Frederick explains why sirens didn't go off - KSWO 7News | Breaking News, Weather and Sports

Frederick explains why sirens didn't go off

FREDERICK, Okla._Throughout the week, powerful storms have roared through Tillman County, leaving many residents in Frederick wondering why the city's tornado sirens were never sounded.

City officials say while only six of the city's twelve sirens are in working order, with the others damaged in recent storms, the reason for silence is simple. None of the recent storms met the requirements needed to sound the sirens. In order for them to alert the community, storms must produce 58 mph winds for three consecutive minutes or if a tornado is on the ground and headed their way.

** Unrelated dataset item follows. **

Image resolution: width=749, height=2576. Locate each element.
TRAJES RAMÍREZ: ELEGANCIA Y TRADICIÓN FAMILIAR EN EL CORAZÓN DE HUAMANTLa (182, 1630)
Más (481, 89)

"It's scary for me because I have three children and I need to know. I like to know if something's coming at me. Because for my babies for one," said Dayla McKinney.

McKinney and her friend, Randy Young, are concerned for their safety and everyone else in Frederick. Young says a close call this weekend is what made him realize the sirens may not be doing their job.

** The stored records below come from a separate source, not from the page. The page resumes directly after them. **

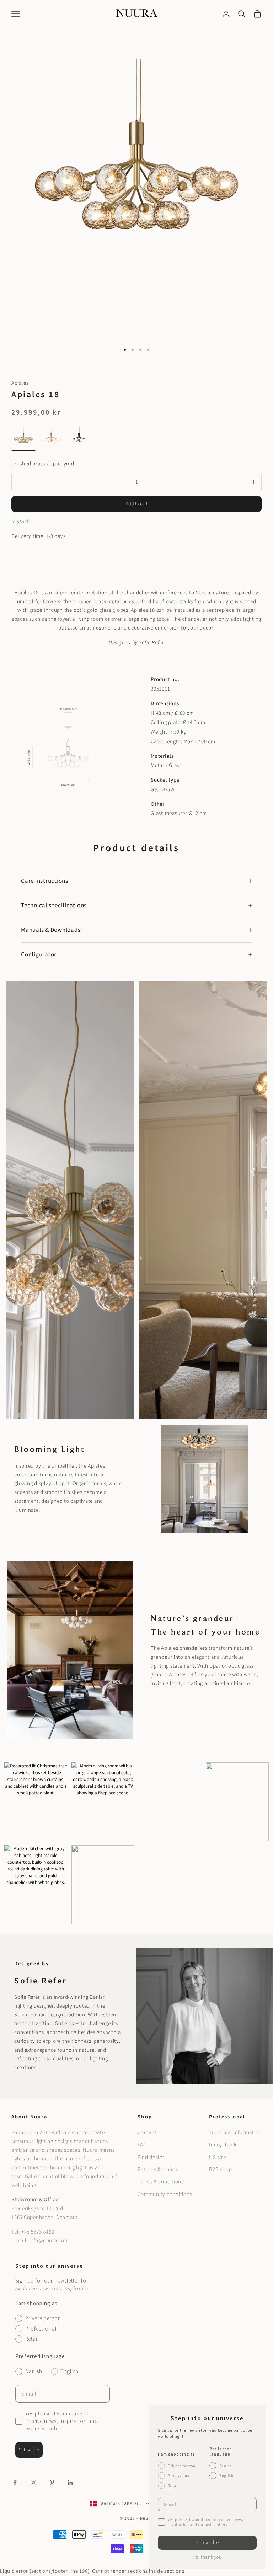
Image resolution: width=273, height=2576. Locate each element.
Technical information (235, 2132)
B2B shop (220, 2169)
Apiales (19, 383)
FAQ (142, 2145)
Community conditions (165, 2194)
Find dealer (151, 2157)
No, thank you (207, 2557)
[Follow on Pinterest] (51, 2482)
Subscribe (29, 2449)
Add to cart (137, 503)
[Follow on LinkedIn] (70, 2482)
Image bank (223, 2145)
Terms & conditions (161, 2182)
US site (217, 2157)
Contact (147, 2132)
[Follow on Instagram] (33, 2482)
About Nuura (29, 2117)
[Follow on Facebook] (14, 2482)
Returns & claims (158, 2169)
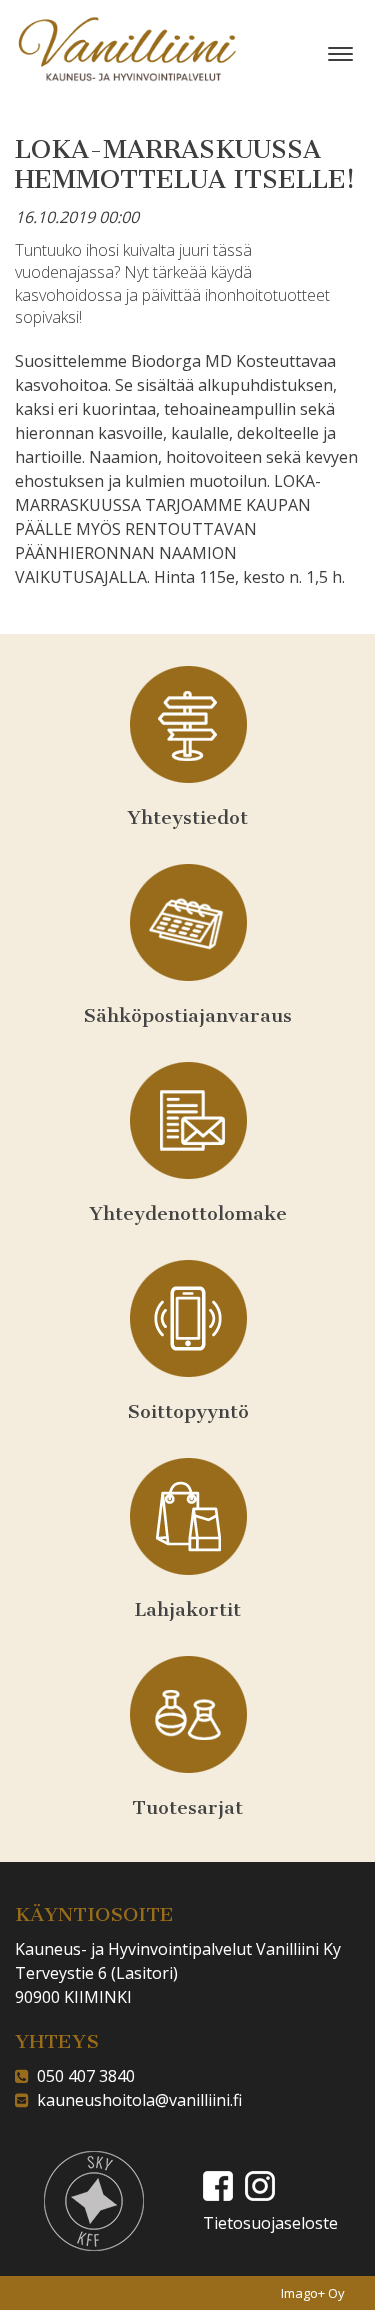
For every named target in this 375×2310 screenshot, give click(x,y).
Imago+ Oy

"I was in my backyard digging a ditch and the neighbor said ‘there's a tornado coming this way, you go take shelter,' but there still wasn't any sirens going off," said Young.

Tillman County Emergency Manager Randy Hasley says while he understands their concerns, he argues there hasn't been a reason to sound the sirens yet.

"We're watching. We don't want to blow it just to be blowing. If we've got something coming, we'll certainly do that, but none of the storms have met our criteria to," explained Hasley.

Frederick City Manager Robert Johnston says he also understands the concerns as recent severe storms have come close, and with the unpredictable nature of tornadoes, perhaps too close for comfort.

"The storms don't always go in a straight line, they curve around they give you things you aren't really expecting, so I get it. It makes sense to me that people would be interested and wondering about sirens," said Johnston.

City officials advise citizens to stay weather aware by checking the news or their smartphones, and if they begin to feel uncomfortable to go ahead and take shelter and not wait for sirens to sound.

As an Oklahoma native, Johnston has seen his fair share of storms, but still understands the severity of the matter and is working to make the necessary changes.

"Some of us that grew up down in this part of the country may be desensitized, some of us may be hyper-sensitized to what a threat of a tornado watch or warning means, but we're taking it seriously and looking to improve," said Johnston.

Johnston says the city is working to replace the damaged sirens, and hope to eventually develop a weather alert system for cell phones. He also would like to remind citizens that there are no public storm shelters in Frederick.